Coisa de Criança
Se olharmos nosso cotidiano e observarmos as crianças poderemos perceber que há um limite bastante tênue entre o mundo da criança e o mundo do adulto. Mas, na verdade, essa reflexão nos leva a importantes desdobramentos. Por aqui, terão destaque apenas alguns, para iniciarmos a questão.
É bom ou divertido antecipar momentos? Acompanhamos em nossa sociedade adultos incentivando a criança a viver situações antecipadas, com agendas cheias de compromissos, celulares disponíveis nos momentos livres, com desafios propostos por jogos e situações solitárias, a ausência de brinquedos, de passeios a parques, de histórias com personagens que não aqueles sugeridos pela televisão. Precisamos ter a clareza dos ganhos e das perdas, a depender das condutas: incentivamos uma criança quando ela diz ter um namorado e lhe enviamos presentes? Deixamos as crianças decidirem pelos adultos? O que comer? Aonde ir? Em qual horário? Entre um jogo de tabuleiro e um computador achamos que o segundo estará a favor de mais aprendizagens? Compramos materiais duplicados para nossos filhos, evitando conflitos e/ou frustrações? Vale lembrar: o tempo passa muito depressa! O brincar e o conviver, com todos os desafios que isso representa, fazem a diferença.
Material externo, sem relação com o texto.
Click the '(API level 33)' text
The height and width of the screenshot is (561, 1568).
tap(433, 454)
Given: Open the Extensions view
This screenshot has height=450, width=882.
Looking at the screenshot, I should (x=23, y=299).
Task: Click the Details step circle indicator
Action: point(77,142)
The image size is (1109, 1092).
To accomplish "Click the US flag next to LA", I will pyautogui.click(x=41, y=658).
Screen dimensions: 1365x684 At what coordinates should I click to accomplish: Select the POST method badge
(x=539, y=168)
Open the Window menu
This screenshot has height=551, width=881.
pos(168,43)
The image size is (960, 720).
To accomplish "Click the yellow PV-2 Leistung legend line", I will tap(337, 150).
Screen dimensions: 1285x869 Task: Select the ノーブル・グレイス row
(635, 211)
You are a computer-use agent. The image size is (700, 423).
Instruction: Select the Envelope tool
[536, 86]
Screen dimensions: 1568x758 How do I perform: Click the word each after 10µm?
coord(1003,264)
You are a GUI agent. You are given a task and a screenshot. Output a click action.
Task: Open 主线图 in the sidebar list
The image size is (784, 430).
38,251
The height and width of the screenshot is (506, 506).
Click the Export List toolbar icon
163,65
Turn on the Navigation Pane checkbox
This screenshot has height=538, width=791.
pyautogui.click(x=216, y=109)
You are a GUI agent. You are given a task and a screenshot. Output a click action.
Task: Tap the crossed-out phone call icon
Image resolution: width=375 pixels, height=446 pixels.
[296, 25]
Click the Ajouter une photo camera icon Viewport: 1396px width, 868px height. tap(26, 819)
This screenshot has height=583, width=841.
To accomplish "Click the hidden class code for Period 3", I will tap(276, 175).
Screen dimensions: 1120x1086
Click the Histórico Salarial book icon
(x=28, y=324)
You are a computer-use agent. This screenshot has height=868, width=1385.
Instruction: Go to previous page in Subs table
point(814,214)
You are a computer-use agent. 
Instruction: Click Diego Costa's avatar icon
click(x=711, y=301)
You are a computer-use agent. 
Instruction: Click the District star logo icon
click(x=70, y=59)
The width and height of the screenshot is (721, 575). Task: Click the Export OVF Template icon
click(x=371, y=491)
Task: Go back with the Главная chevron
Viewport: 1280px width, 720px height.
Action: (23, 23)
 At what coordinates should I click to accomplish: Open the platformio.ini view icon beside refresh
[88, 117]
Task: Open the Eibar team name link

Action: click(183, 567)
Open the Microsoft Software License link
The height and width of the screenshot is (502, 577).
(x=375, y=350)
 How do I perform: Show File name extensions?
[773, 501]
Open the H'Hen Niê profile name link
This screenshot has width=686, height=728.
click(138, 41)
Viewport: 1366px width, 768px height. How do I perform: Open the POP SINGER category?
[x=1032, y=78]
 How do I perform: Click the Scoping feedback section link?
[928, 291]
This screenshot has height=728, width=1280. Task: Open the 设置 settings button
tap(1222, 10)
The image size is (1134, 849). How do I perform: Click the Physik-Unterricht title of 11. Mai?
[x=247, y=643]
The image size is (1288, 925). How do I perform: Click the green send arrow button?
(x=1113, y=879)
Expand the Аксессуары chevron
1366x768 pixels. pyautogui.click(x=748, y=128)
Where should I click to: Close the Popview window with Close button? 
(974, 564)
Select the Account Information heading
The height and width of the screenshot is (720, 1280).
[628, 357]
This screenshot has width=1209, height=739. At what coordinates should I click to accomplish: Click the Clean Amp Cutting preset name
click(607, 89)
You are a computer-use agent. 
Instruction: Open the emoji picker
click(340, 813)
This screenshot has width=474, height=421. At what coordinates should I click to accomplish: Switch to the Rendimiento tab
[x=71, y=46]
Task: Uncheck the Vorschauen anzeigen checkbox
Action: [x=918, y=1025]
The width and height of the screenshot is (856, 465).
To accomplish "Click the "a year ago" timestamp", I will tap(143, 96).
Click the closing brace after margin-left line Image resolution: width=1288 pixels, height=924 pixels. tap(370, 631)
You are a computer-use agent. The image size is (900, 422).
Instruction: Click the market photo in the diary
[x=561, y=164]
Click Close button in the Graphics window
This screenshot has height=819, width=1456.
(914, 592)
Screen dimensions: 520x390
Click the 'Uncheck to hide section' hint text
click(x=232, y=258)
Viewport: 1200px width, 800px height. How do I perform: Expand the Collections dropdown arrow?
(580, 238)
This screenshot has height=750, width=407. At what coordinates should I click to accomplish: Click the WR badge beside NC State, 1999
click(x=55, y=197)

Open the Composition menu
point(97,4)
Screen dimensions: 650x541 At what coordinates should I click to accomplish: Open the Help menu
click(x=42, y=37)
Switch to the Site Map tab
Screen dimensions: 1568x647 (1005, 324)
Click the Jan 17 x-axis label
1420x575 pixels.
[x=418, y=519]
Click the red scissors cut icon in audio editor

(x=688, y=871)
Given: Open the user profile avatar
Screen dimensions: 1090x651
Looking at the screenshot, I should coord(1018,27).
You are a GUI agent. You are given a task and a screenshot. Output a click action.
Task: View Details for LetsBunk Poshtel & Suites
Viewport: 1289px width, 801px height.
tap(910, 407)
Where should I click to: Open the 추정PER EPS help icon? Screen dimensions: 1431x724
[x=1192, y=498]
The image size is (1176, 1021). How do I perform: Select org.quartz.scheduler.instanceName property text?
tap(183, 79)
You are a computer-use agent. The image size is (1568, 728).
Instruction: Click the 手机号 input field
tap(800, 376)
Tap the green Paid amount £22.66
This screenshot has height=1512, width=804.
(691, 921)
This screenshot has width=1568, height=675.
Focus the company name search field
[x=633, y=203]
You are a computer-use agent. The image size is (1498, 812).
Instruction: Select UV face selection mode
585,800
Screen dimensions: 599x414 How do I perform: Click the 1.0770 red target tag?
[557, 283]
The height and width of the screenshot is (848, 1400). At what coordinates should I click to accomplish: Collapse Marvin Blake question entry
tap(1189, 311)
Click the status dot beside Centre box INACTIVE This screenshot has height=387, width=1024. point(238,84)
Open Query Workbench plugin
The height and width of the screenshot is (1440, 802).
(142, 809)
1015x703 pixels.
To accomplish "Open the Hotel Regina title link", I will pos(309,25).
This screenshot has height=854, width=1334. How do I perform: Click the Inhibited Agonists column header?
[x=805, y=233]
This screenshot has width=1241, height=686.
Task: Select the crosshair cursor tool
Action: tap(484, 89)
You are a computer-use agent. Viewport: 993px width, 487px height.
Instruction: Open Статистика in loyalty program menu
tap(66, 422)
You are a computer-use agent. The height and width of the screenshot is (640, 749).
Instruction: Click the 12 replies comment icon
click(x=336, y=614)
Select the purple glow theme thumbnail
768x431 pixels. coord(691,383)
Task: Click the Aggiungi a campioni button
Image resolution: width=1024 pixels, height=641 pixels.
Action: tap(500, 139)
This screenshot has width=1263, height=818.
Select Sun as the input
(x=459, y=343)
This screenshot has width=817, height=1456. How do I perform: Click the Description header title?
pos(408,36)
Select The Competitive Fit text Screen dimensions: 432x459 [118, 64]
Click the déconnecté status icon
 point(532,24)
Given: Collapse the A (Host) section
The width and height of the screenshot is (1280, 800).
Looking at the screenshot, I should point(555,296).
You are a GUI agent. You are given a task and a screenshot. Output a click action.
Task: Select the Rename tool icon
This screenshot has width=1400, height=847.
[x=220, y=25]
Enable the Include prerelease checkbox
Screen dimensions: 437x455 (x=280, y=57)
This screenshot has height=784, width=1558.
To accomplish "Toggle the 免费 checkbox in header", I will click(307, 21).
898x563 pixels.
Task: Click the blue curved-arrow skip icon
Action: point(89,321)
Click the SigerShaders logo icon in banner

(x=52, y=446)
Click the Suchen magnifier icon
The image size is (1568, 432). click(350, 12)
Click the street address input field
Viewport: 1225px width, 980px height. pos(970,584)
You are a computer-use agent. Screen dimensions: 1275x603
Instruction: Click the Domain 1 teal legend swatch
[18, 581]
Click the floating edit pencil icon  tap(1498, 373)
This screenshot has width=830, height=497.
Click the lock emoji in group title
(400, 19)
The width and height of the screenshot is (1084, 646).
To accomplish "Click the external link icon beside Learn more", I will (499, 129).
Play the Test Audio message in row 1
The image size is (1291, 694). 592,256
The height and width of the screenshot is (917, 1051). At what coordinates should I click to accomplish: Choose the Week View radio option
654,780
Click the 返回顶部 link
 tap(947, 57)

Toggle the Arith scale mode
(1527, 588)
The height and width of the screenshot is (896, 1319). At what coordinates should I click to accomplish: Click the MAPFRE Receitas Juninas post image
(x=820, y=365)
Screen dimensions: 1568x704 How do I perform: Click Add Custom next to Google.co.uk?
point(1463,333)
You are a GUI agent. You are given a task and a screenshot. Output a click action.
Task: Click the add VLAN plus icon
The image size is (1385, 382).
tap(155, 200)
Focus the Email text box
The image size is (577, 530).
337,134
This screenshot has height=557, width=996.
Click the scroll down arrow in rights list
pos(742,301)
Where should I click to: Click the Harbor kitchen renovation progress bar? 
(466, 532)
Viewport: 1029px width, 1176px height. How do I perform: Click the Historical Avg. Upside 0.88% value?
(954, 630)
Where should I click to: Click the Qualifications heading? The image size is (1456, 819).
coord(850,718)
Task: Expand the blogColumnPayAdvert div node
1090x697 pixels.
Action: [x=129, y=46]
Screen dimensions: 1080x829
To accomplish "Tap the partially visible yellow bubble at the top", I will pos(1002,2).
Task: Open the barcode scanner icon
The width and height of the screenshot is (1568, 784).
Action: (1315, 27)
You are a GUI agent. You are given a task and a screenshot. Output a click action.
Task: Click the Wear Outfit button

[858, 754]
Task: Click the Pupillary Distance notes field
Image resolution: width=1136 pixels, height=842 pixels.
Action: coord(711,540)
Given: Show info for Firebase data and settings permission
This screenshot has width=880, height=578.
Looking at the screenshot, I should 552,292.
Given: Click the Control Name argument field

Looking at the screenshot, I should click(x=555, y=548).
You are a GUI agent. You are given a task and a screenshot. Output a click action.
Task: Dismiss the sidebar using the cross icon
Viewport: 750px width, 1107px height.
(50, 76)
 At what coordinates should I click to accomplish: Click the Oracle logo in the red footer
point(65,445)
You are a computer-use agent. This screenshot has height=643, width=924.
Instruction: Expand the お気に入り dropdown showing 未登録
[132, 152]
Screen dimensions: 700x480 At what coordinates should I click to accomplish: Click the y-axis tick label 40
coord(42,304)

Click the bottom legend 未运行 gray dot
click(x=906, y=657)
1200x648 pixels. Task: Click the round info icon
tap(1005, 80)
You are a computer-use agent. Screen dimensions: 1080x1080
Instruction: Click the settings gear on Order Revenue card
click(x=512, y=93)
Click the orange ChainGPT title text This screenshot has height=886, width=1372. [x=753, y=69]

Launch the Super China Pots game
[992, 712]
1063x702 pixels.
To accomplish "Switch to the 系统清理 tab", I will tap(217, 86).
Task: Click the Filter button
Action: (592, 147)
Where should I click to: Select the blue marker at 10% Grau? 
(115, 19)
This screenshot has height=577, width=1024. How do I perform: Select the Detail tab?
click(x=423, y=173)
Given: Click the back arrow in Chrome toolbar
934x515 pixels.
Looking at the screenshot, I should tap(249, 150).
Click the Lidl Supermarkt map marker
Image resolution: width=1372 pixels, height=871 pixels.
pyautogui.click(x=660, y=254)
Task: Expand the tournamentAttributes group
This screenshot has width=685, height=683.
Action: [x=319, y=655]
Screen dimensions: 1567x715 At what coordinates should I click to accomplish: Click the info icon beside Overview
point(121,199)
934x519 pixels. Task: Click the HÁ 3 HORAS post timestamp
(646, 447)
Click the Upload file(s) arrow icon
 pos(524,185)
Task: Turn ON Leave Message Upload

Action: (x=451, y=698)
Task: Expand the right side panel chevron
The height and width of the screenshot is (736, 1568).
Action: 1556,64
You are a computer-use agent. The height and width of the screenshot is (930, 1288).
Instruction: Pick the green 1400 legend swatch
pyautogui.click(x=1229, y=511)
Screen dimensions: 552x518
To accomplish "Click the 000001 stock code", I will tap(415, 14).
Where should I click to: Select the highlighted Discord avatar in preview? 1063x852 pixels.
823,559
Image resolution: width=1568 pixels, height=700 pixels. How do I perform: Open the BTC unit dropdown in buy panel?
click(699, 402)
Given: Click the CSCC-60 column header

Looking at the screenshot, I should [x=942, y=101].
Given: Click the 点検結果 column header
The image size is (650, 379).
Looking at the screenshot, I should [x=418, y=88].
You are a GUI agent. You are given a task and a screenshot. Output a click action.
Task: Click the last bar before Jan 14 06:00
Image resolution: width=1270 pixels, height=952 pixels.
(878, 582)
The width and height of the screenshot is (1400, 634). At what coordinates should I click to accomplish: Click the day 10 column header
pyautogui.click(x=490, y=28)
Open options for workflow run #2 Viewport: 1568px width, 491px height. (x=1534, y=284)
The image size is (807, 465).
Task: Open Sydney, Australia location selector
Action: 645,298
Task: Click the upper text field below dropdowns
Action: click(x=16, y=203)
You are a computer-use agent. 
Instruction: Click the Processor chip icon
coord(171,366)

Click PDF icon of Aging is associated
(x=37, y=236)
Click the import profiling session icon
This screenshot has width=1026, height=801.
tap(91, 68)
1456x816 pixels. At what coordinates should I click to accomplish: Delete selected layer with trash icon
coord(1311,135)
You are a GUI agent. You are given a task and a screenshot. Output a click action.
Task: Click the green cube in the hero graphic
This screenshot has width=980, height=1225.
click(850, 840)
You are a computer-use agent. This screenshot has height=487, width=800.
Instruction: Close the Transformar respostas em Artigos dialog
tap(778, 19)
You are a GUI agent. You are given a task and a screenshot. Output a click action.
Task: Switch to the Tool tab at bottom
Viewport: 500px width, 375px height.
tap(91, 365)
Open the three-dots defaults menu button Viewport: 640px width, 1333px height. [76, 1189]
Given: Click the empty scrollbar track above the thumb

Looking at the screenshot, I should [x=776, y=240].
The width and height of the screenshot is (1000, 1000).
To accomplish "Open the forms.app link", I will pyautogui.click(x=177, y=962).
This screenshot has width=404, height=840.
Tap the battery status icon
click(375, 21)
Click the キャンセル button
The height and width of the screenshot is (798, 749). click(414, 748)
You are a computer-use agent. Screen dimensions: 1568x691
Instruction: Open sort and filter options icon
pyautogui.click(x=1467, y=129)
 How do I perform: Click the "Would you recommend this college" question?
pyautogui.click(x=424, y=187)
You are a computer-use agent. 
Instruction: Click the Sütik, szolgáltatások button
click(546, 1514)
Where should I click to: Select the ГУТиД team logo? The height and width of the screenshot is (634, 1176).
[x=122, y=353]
A imitação, de forma geral, faz parte do brincar! A criança observadora e protagonista de múltiplas experiências identifica diferenças nas ações, fica curiosa em experimentar vozes, atitudes e gestos. Enquanto imita e brinca a criança compreende papéis e amplia sua visão de mundo. Também tem a oportunidade de mudar a realidade por meio da brincadeira, quando apresenta numa trama que vive habitualmente em sua vida um desfecho diferente, por exemplo. Nas brincadeiras as crianças desejam ser mães, pais, falam como seus professores ou repetem frases de seus filmes ou personagens preferidos. O brincar é universal, favorece o crescimento, conduz aos relacionamentos. A criança brinca, cria, imagina: coisas de criança!
Quem nunca calçou o sapato de salto alto de sua mãe ou vestiu a roupa enorme do pai, a camiseta de um time, uma gravata, um chapéu? E, depois, cuidadosamente, os guardou no lugar, não era seu, era “coisa de adulto”. Simplesmente brincadeira, algo que faz ser o outro durante um tempo… e quando os acessórios são suprimidos, a brincadeira é finalizada, e a criança volta a ser ela mesma. Mas quando a criança recebe um sutiã de seu tamanho, um sapato de salto alto de seu número, um batom ou esmalte de presente, que possa usar no dia a dia para ir a qualquer lugar, passa a não ser mais brincadeira. O que é do tamanho da criança diz ser feito para ela e a brincadeira passa a não ser mais tão almejada. Grande perda. Vamos pensar nas fontes deste mundo antecipado que ainda tenta nos fazer acreditar que este é o melhor para a criança. A mídia tem grande responsabilidade pelos inúmeros desejos passageiros nas ideias das crianças, pois são muitos os produtos apresentados, nem dá tempo de curtir algo que o desejo aparece de novo com uma novidade. E como todo dia é dia de ganhar algo em muitas famílias, é difícil ver uma criança com um brinquedo preferido, amado como um tesouro. Elas dizem PRECISAR ter tudo porque o outro tem? Ter em quantidade é um valor? Que tal conquistarmos o “ser”, pensando na formação de nossos pequenos!
E como saber o que é de criança? Tudo aquilo que não a coloca em risco, físico ou psicológico, mas que favoreça experiências diversas. Roupa de criança é roupa confortável, que lhe permita ter segurança onde quer que esteja, sem apertar ou limitar ações. A escolha dos sapatos segue a mesma linha, de segurança e conforto, sem riscos. Batom de criança é um batom que ela possa usar para brincar, mas nenhuma criança precisa maquiar-se todos os dias antes de algum evento.
Os lápis aquarela, por exemplo, são ótimos para pintar as unhas, desenhar no corpo e, com uma simples lavagem, podem ser retirados imediatamente. Quem orienta, decide, ajuda a criança na utilização adequada de materiais é o adulto.
…Na praia do mar… As crianças precisam ter tempo, espaço e permissão para serem crianças, para buscarem e encontrar seus mundos sem fim. Temos a certeza de que os adultos, com tantas histórias para contar de sua infância, desejam o mesmo para seus filhos… e precisamos fazê-lo, apesar de a maré de consumo que invade a infância poder torná-la mais curta!
¹ Publicado no International Journal of Psycho-Analysis, v.48, parte 3 (1967).